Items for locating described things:
## Start

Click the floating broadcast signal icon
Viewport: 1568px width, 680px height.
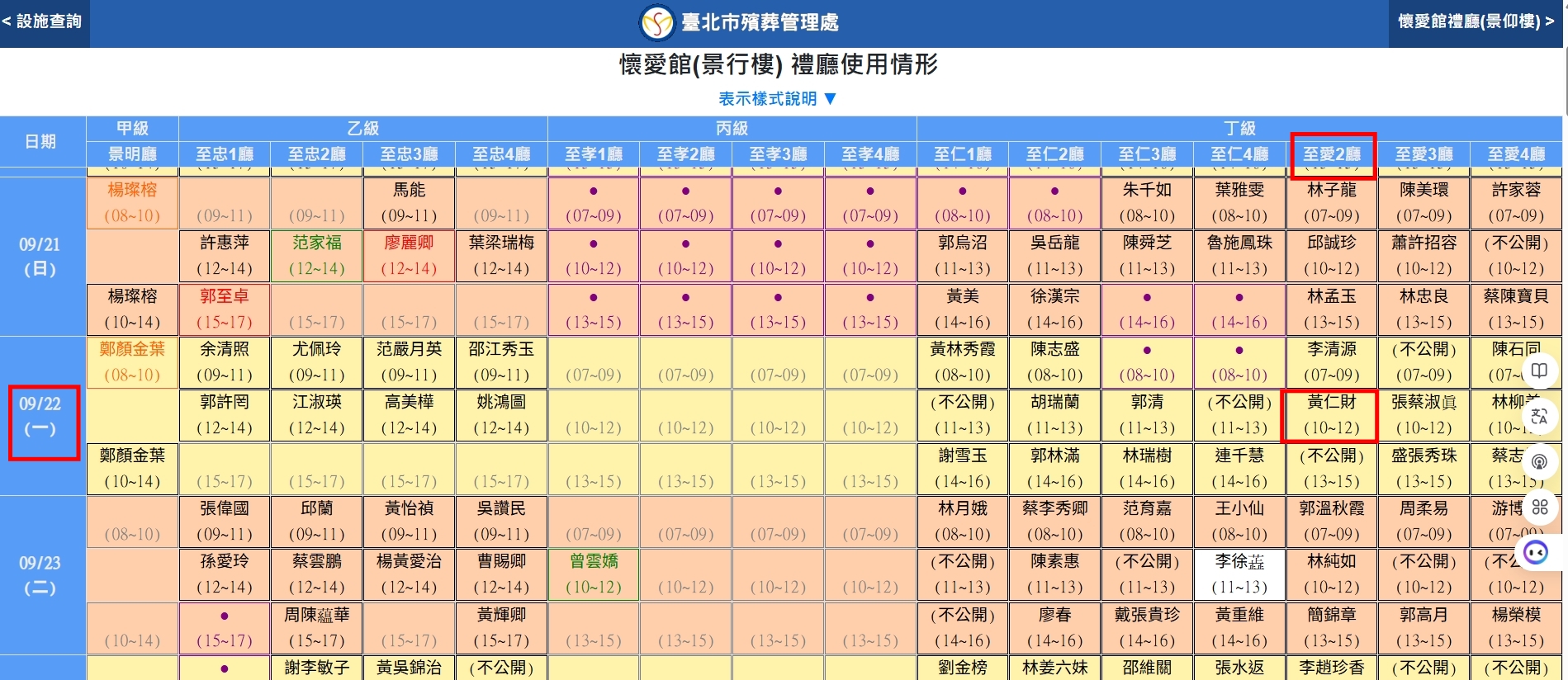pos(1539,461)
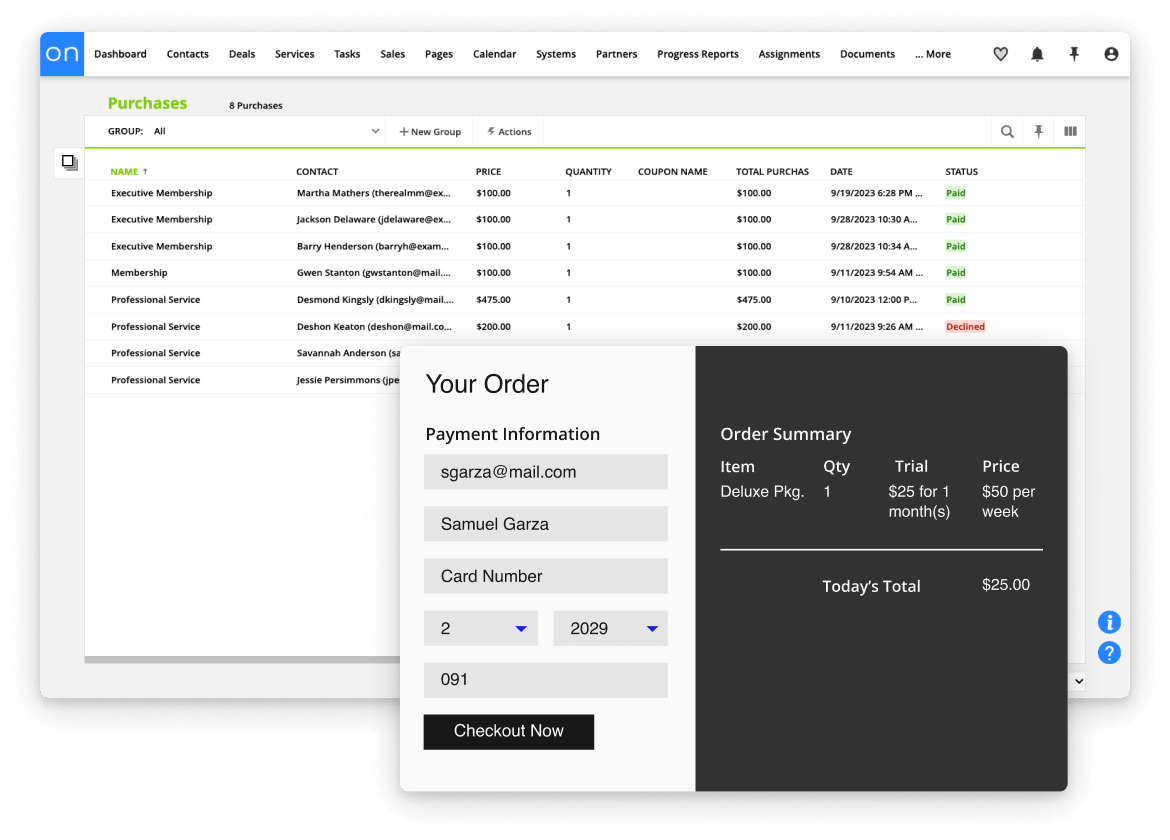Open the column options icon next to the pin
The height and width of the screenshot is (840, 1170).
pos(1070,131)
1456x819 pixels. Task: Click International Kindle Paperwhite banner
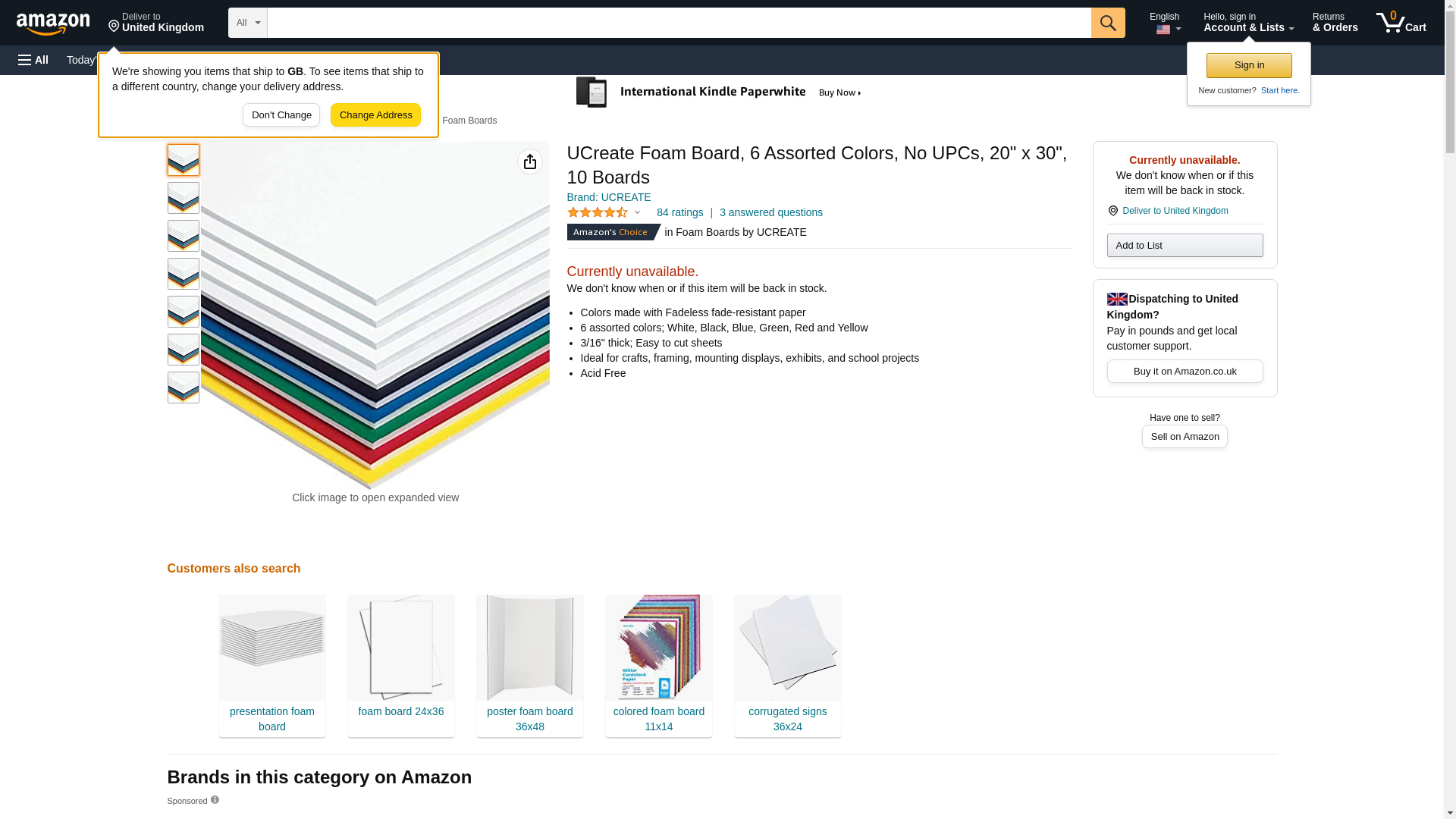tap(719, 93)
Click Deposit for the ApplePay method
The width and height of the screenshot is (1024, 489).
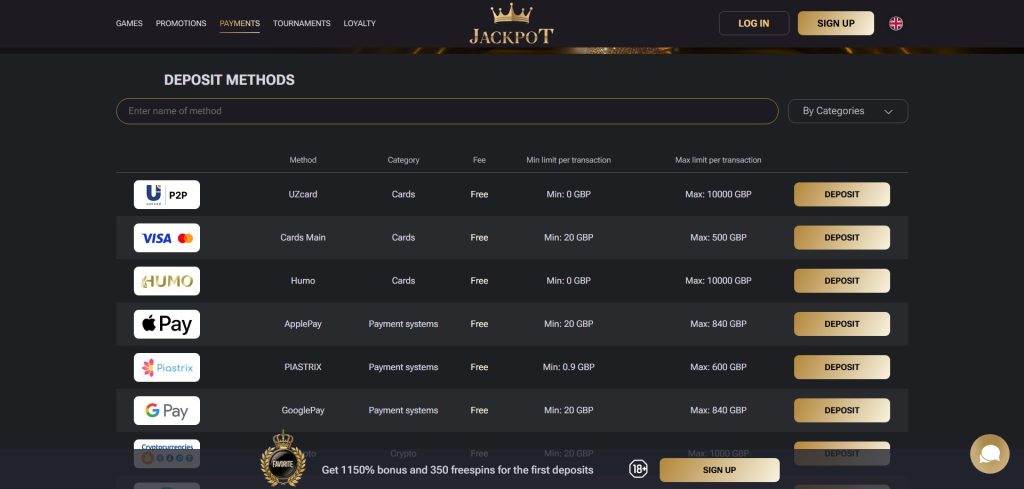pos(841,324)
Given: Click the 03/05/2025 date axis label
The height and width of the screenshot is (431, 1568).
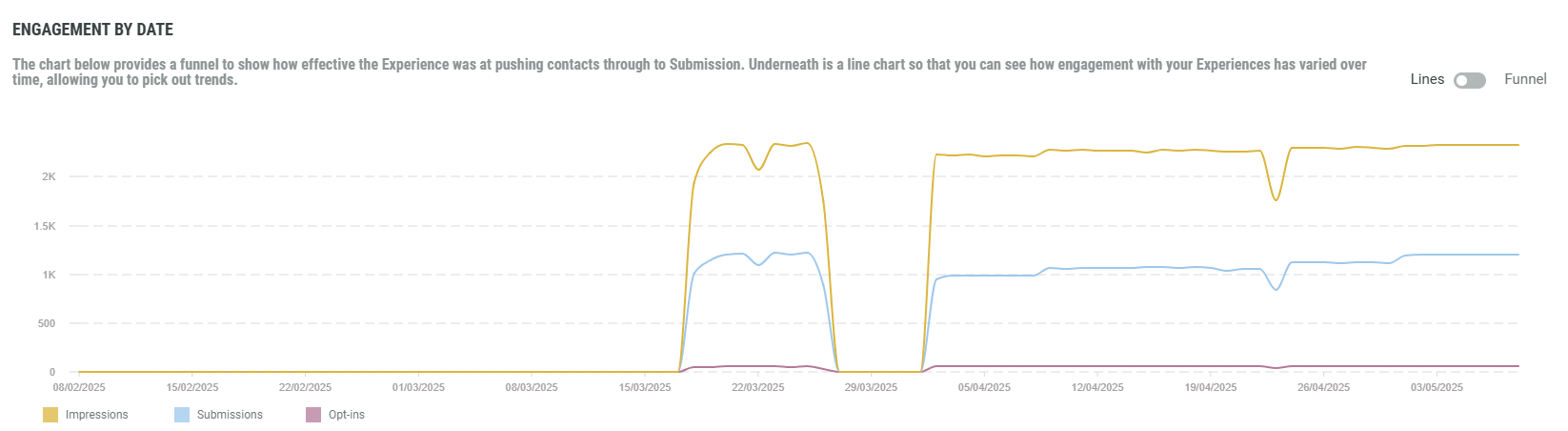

## End

Pull every line of text from the items and reproduce each one exactly, with the pictures left out.

Click the floating broadcast signal icon
Viewport: 1568px width, 680px height.
pos(1539,461)
Open the column options icon next to the pin
The height and width of the screenshot is (840, 1170).
pos(1070,131)
1456x819 pixels. Task: Click International Kindle Paperwhite banner
tap(719, 93)
Click Deposit for the ApplePay method
The width and height of the screenshot is (1024, 489).
pos(841,324)
Given: Click the 03/05/2025 date axis label
The height and width of the screenshot is (431, 1568).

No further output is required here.